注: 以下は、IAM アクセス許可の問題を示すログの例です。
Failed to create AWS Manager: cannot autodiscover ASGs: AccessDenied: User: xxx is not authorized to perform: autoscaling: DescribeTags because no identity-based policy allows the autoscaling:DescribeTags action status code: 403, request id: xxxxxxxx
重要: 指定された AWS CLI コマンドをすべて確認し、サンプル文字列のインスタンスをすべて自分の値に置き換えてください。例えば、example-cluster を自分のクラスターに置き換えてください。
OIDC プロバイダーが EKS クラスターに関連付けられていることを確認する
1. 次のコマンドを実行して、クラスターに既存の IAM OpenID Connect (OIDC) プロバイダーがあることを確認します。
oidc_id=$(aws eks describe-cluster --name example-cluster --query "cluster.identity.oidc.issuer" --output text | cut -d '/' -f 5)
2. 以下のコマンドを実行して、クラスターの ID を持つ IAM OIDC プロバイダーが既にアカウントに存在することを確認します。
aws iam list-open-id-connect-providers | grep $oidc_id | cut -d "/" -f4
注: 出力が返された場合は、クラスター用の IAM OIDC プロバイダーが既にあるため、次のステップをスキップできます。
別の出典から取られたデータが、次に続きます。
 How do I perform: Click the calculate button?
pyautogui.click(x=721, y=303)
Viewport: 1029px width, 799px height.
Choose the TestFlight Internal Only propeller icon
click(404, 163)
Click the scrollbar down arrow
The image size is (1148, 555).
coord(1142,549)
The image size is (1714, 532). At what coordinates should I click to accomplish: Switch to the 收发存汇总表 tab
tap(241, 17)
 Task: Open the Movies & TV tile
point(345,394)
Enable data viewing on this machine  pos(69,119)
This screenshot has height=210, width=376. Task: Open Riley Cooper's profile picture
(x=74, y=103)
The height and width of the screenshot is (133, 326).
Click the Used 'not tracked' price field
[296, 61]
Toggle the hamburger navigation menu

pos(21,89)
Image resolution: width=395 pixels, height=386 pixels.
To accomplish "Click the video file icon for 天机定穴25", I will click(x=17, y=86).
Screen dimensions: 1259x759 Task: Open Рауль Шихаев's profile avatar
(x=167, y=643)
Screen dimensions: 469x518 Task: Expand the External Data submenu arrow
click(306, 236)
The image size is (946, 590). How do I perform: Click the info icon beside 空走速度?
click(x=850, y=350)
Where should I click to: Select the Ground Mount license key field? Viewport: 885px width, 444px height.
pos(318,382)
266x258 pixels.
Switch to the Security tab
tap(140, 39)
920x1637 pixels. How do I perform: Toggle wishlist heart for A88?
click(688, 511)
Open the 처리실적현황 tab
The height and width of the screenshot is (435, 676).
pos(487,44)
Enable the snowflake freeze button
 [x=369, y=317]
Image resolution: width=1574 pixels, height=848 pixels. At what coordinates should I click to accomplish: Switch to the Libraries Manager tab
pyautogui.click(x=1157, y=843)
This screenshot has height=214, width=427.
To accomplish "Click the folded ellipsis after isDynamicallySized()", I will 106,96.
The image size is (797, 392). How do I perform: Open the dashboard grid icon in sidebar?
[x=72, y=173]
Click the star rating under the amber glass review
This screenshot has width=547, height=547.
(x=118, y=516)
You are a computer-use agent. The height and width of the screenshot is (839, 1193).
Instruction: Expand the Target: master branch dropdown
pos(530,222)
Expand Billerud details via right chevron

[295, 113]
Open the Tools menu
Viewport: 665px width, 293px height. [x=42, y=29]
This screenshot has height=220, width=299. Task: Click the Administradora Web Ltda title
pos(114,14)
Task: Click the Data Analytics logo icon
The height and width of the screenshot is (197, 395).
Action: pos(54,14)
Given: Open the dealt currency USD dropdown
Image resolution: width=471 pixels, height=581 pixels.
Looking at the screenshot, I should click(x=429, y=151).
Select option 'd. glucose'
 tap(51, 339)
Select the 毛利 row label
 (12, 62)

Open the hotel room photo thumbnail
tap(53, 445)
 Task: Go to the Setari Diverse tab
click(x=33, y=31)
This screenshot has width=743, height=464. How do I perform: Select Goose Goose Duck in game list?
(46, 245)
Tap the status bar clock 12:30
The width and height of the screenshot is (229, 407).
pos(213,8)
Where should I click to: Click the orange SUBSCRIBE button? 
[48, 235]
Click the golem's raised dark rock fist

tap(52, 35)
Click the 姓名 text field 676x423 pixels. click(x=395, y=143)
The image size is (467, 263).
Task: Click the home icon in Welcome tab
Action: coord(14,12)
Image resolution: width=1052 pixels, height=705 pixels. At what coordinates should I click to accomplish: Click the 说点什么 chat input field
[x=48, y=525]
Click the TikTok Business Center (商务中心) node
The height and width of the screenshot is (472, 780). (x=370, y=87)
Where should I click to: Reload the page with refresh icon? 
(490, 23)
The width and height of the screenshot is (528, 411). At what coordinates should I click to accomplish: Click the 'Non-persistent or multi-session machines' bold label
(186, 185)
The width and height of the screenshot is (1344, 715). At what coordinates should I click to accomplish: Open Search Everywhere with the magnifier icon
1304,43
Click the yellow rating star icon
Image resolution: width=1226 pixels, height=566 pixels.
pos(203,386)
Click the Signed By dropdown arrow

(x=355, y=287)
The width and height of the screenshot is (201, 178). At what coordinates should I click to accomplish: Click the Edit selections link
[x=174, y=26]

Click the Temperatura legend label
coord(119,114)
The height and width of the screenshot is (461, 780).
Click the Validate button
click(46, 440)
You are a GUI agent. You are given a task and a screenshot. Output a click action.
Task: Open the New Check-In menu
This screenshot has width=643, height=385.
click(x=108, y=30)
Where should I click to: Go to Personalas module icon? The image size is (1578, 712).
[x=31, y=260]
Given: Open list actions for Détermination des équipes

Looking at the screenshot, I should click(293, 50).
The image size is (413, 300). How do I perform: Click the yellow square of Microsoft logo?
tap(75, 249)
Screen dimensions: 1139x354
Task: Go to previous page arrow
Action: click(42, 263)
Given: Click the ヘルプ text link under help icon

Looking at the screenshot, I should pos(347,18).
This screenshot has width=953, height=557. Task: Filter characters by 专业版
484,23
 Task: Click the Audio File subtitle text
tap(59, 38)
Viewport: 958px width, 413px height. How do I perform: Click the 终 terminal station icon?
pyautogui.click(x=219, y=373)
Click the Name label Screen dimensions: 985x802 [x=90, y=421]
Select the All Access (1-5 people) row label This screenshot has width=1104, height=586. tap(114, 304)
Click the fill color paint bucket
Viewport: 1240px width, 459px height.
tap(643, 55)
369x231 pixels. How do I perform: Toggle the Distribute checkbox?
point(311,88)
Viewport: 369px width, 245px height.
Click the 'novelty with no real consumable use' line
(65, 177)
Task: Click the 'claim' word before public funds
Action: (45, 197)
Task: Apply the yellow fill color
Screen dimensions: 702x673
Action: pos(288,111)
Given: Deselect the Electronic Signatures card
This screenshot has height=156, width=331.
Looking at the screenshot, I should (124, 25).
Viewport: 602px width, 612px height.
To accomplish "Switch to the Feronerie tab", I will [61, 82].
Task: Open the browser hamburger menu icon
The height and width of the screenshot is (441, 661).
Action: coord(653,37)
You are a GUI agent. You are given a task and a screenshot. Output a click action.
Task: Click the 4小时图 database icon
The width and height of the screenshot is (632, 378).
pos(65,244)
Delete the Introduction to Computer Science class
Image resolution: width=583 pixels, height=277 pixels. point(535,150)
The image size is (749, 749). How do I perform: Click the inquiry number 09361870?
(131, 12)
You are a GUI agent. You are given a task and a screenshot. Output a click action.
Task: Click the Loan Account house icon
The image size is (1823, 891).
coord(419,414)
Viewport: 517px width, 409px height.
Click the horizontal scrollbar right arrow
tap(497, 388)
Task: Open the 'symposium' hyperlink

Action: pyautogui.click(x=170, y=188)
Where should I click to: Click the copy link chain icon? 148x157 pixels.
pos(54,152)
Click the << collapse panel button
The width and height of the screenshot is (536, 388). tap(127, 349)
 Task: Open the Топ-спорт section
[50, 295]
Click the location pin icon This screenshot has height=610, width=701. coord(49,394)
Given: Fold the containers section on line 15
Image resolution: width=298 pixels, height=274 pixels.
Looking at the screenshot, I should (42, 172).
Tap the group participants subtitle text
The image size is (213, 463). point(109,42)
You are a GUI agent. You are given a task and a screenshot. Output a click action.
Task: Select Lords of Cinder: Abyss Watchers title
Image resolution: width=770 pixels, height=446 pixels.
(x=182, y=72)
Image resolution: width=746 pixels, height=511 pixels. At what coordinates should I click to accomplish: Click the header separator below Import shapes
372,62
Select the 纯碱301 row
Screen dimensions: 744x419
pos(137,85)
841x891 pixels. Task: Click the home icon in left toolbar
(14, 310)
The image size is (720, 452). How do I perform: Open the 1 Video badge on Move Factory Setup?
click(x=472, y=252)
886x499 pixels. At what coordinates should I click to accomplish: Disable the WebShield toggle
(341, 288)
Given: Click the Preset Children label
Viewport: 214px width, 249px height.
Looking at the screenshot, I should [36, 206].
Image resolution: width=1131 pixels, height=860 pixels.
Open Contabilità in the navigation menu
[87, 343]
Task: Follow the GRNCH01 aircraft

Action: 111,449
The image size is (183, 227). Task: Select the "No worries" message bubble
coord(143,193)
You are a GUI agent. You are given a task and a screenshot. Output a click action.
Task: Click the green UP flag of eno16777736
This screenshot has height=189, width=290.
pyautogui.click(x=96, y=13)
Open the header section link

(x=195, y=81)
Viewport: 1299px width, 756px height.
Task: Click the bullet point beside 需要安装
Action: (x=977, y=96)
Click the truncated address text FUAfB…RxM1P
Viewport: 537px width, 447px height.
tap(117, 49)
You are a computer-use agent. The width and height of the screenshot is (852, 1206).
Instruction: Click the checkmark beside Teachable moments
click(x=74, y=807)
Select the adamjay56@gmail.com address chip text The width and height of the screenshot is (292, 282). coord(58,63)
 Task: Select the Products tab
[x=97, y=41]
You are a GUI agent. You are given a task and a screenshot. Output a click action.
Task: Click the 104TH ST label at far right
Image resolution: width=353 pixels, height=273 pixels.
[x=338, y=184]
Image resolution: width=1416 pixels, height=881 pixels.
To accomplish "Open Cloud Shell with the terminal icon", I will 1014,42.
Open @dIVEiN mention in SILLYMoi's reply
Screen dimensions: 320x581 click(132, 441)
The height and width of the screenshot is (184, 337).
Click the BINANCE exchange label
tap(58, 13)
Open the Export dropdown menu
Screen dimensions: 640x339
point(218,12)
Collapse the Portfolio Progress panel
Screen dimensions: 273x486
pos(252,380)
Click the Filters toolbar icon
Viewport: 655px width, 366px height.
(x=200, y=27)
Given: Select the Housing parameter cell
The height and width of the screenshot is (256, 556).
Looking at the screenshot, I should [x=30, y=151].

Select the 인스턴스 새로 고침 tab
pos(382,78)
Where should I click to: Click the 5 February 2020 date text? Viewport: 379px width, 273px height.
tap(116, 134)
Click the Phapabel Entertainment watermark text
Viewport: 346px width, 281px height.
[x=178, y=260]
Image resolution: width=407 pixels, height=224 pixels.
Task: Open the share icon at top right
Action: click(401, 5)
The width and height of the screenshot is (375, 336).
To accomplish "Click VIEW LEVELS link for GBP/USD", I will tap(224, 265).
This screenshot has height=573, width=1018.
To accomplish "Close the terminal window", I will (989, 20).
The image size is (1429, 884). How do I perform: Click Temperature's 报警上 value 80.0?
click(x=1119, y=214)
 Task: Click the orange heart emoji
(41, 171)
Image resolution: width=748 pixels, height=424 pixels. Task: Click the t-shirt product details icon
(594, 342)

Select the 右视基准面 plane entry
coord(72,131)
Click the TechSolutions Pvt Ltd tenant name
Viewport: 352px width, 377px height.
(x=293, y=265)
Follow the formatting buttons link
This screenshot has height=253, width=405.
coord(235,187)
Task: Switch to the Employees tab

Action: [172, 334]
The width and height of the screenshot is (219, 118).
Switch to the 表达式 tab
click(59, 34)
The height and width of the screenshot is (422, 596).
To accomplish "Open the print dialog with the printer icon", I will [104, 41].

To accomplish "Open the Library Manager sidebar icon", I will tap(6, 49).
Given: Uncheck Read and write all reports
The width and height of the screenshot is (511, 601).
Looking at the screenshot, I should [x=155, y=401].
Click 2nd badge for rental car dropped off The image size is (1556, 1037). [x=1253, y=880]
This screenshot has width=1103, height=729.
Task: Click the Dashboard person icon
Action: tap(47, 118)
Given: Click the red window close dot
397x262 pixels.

出力が返されない場合は、次のステップでクラスター用の IAM OIDC プロバイダーを作成する必要があります。
3. 以下のコマンドを実行して、クラスター用の IAM OIDC ID プロバイダーを作成します。
eksctl utils associate-iam-oidc-provider --cluster example-cluster --approve
Cluster Autoscaler サービスアカウントに IAM ロールの注釈が付いていることを確認する
以下のコマンドを実行して、サービスアカウントに IAM ロールの注釈が付いていることを確認します。
kubectl get serviceaccount cluster-autoscaler -n kube-system -o yaml
期待される結果は次のとおりです。
apiVersion: v1 kind: ServiceAccount metadata: annotations: eks.amazonaws.com/role-arn: arn:aws:iam::012345678912:role/<cluster_auto_scaler_iam_role> name: cluster-autoscaler namespace: kube-system
正しい IAM ポリシーが前述の IAM ロールにアタッチされていることを確認する
例として、以下を参照してください。
{ "Version": "2012-10-17", "Statement": [ { "Sid": "VisualEditor0", "Effect": "Allow", "Action": [ "autoscaling:DescribeAutoScalingInstances", "autoscaling:SetDesiredCapacity", "autoscaling:DescribeAutoScalingGroups", "autoscaling:DescribeTags", "autoscaling:DescribeLaunchConfigurations", "ec2:DescribeLaunchTemplateVersions", "ec2:DescribeInstanceTypes", "autoscaling:TerminateInstanceInAutoScalingGroup" ], "Resource": "*" } ] }
信頼関係が正しく構成されていることを確認する
例として、以下を参照してください。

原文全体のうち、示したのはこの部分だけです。